++++ Entries provided ++++
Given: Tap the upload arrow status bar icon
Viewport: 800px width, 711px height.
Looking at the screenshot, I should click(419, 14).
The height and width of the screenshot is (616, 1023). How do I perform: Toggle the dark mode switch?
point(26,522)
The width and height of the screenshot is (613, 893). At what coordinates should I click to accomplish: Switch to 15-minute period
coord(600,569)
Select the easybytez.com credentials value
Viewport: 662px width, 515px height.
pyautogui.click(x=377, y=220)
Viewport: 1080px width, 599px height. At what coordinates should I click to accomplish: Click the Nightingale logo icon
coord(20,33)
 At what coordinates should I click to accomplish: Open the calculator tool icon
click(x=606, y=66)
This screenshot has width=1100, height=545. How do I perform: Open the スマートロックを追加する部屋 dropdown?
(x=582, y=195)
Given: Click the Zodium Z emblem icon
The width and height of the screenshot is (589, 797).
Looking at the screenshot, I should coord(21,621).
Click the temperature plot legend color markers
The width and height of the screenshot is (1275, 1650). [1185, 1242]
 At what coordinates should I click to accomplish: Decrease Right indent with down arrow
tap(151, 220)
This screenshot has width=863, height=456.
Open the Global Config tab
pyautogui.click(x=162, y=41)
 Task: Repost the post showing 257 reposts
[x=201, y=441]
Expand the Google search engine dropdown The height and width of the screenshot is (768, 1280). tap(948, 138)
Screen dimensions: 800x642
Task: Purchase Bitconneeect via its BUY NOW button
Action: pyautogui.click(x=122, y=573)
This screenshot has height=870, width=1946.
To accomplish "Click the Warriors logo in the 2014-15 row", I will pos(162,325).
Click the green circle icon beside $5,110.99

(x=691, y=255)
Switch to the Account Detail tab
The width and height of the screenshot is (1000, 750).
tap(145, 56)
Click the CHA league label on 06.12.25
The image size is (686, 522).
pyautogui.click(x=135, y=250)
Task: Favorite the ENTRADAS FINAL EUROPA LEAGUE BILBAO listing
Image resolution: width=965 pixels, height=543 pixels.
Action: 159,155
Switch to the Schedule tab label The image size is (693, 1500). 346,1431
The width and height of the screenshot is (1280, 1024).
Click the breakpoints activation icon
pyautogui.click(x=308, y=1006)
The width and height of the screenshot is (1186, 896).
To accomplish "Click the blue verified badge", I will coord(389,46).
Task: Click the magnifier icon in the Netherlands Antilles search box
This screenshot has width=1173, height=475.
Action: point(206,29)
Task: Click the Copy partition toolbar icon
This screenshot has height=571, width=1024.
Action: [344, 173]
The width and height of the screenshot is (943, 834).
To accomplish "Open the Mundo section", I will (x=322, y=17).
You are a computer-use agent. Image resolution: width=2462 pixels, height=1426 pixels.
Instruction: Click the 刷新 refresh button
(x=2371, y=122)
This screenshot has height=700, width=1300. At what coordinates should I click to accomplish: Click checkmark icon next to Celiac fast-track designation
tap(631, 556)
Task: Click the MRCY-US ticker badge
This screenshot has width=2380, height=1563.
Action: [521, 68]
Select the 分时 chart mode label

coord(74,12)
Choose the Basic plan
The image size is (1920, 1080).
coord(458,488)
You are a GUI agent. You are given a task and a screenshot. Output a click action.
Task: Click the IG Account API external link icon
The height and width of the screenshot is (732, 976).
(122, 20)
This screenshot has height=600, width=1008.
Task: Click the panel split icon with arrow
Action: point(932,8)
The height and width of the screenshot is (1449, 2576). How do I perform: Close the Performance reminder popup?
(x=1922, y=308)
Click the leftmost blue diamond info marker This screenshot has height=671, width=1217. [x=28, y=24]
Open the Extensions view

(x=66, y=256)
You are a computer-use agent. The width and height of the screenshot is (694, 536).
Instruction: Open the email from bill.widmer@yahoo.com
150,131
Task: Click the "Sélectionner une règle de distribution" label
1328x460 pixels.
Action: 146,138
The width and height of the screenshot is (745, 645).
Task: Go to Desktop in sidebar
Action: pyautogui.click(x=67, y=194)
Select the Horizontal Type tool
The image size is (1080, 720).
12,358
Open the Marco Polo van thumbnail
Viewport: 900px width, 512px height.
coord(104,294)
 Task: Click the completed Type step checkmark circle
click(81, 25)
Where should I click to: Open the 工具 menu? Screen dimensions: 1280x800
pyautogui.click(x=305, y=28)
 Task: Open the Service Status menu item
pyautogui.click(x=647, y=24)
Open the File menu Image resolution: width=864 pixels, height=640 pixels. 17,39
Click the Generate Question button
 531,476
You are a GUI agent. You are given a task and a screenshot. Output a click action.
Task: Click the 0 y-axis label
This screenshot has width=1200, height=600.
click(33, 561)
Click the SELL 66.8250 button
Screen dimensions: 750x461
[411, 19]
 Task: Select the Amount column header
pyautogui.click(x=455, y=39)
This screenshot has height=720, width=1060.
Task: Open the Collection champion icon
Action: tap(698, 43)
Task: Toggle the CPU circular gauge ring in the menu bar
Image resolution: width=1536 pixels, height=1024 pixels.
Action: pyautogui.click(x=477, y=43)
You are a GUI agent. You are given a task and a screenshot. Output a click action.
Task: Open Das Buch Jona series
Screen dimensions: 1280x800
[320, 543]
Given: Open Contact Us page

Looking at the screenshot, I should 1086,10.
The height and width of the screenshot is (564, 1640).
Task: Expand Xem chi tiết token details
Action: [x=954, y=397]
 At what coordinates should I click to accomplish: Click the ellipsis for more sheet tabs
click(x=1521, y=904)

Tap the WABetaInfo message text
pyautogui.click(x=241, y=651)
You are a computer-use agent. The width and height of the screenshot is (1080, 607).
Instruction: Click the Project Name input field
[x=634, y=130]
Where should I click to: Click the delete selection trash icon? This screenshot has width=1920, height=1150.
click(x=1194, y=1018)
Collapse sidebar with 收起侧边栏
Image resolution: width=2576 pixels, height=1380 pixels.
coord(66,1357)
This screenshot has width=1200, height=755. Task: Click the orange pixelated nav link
++++
## Required work
Copy out all of the material above, line for line, with no changes.

## Reply to the exercise
Given: Tap the upload arrow status bar icon
Viewport: 800px width, 711px height.
Looking at the screenshot, I should click(419, 14).
The height and width of the screenshot is (616, 1023). How do I perform: Toggle the dark mode switch?
point(26,522)
The width and height of the screenshot is (613, 893). At what coordinates should I click to accomplish: Switch to 15-minute period
coord(600,569)
Select the easybytez.com credentials value
Viewport: 662px width, 515px height.
pyautogui.click(x=377, y=220)
Viewport: 1080px width, 599px height. At what coordinates should I click to accomplish: Click the Nightingale logo icon
coord(20,33)
 At what coordinates should I click to accomplish: Open the calculator tool icon
click(x=606, y=66)
This screenshot has width=1100, height=545. How do I perform: Open the スマートロックを追加する部屋 dropdown?
(x=582, y=195)
Given: Click the Zodium Z emblem icon
The width and height of the screenshot is (589, 797).
Looking at the screenshot, I should coord(21,621).
Click the temperature plot legend color markers
The width and height of the screenshot is (1275, 1650). [1185, 1242]
 At what coordinates should I click to accomplish: Decrease Right indent with down arrow
tap(151, 220)
This screenshot has width=863, height=456.
Open the Global Config tab
pyautogui.click(x=162, y=41)
 Task: Repost the post showing 257 reposts
[x=201, y=441]
Expand the Google search engine dropdown The height and width of the screenshot is (768, 1280). tap(948, 138)
Screen dimensions: 800x642
Task: Purchase Bitconneeect via its BUY NOW button
Action: pyautogui.click(x=122, y=573)
This screenshot has height=870, width=1946.
To accomplish "Click the Warriors logo in the 2014-15 row", I will pos(162,325).
Click the green circle icon beside $5,110.99

(x=691, y=255)
Switch to the Account Detail tab
The width and height of the screenshot is (1000, 750).
tap(145, 56)
Click the CHA league label on 06.12.25
The image size is (686, 522).
pyautogui.click(x=135, y=250)
Task: Favorite the ENTRADAS FINAL EUROPA LEAGUE BILBAO listing
Image resolution: width=965 pixels, height=543 pixels.
Action: 159,155
Switch to the Schedule tab label The image size is (693, 1500). 346,1431
The width and height of the screenshot is (1280, 1024).
Click the breakpoints activation icon
pyautogui.click(x=308, y=1006)
The width and height of the screenshot is (1186, 896).
To accomplish "Click the blue verified badge", I will coord(389,46).
Task: Click the magnifier icon in the Netherlands Antilles search box
This screenshot has width=1173, height=475.
Action: point(206,29)
Task: Click the Copy partition toolbar icon
This screenshot has height=571, width=1024.
Action: [344, 173]
The width and height of the screenshot is (943, 834).
To accomplish "Open the Mundo section", I will (x=322, y=17).
You are a computer-use agent. Image resolution: width=2462 pixels, height=1426 pixels.
Instruction: Click the 刷新 refresh button
(x=2371, y=122)
This screenshot has height=700, width=1300. At what coordinates should I click to accomplish: Click checkmark icon next to Celiac fast-track designation
tap(631, 556)
Task: Click the MRCY-US ticker badge
This screenshot has width=2380, height=1563.
Action: [521, 68]
Select the 分时 chart mode label

coord(74,12)
Choose the Basic plan
The image size is (1920, 1080).
coord(458,488)
You are a GUI agent. You are given a task and a screenshot. Output a click action.
Task: Click the IG Account API external link icon
The height and width of the screenshot is (732, 976).
(122, 20)
This screenshot has height=600, width=1008.
Task: Click the panel split icon with arrow
Action: point(932,8)
The height and width of the screenshot is (1449, 2576). How do I perform: Close the Performance reminder popup?
(x=1922, y=308)
Click the leftmost blue diamond info marker This screenshot has height=671, width=1217. [x=28, y=24]
Open the Extensions view

(x=66, y=256)
You are a computer-use agent. The width and height of the screenshot is (694, 536).
Instruction: Open the email from bill.widmer@yahoo.com
150,131
Task: Click the "Sélectionner une règle de distribution" label
1328x460 pixels.
Action: 146,138
The width and height of the screenshot is (745, 645).
Task: Go to Desktop in sidebar
Action: pyautogui.click(x=67, y=194)
Select the Horizontal Type tool
The image size is (1080, 720).
12,358
Open the Marco Polo van thumbnail
Viewport: 900px width, 512px height.
coord(104,294)
 Task: Click the completed Type step checkmark circle
click(81, 25)
Where should I click to: Open the 工具 menu? Screen dimensions: 1280x800
pyautogui.click(x=305, y=28)
 Task: Open the Service Status menu item
pyautogui.click(x=647, y=24)
Open the File menu Image resolution: width=864 pixels, height=640 pixels. 17,39
Click the Generate Question button
 531,476
You are a GUI agent. You are given a task and a screenshot. Output a click action.
Task: Click the 0 y-axis label
This screenshot has width=1200, height=600.
click(33, 561)
Click the SELL 66.8250 button
Screen dimensions: 750x461
[411, 19]
 Task: Select the Amount column header
pyautogui.click(x=455, y=39)
This screenshot has height=720, width=1060.
Task: Open the Collection champion icon
Action: tap(698, 43)
Task: Toggle the CPU circular gauge ring in the menu bar
Image resolution: width=1536 pixels, height=1024 pixels.
Action: pyautogui.click(x=477, y=43)
You are a GUI agent. You are given a task and a screenshot. Output a click action.
Task: Open Das Buch Jona series
Screen dimensions: 1280x800
[320, 543]
Given: Open Contact Us page

Looking at the screenshot, I should 1086,10.
The height and width of the screenshot is (564, 1640).
Task: Expand Xem chi tiết token details
Action: [x=954, y=397]
 At what coordinates should I click to accomplish: Click the ellipsis for more sheet tabs
click(x=1521, y=904)

Tap the WABetaInfo message text
pyautogui.click(x=241, y=651)
You are a computer-use agent. The width and height of the screenshot is (1080, 607).
Instruction: Click the Project Name input field
[x=634, y=130]
Where should I click to: Click the delete selection trash icon? This screenshot has width=1920, height=1150.
click(x=1194, y=1018)
Collapse sidebar with 收起侧边栏
Image resolution: width=2576 pixels, height=1380 pixels.
coord(66,1357)
This screenshot has width=1200, height=755. Task: Click the orange pixelated nav link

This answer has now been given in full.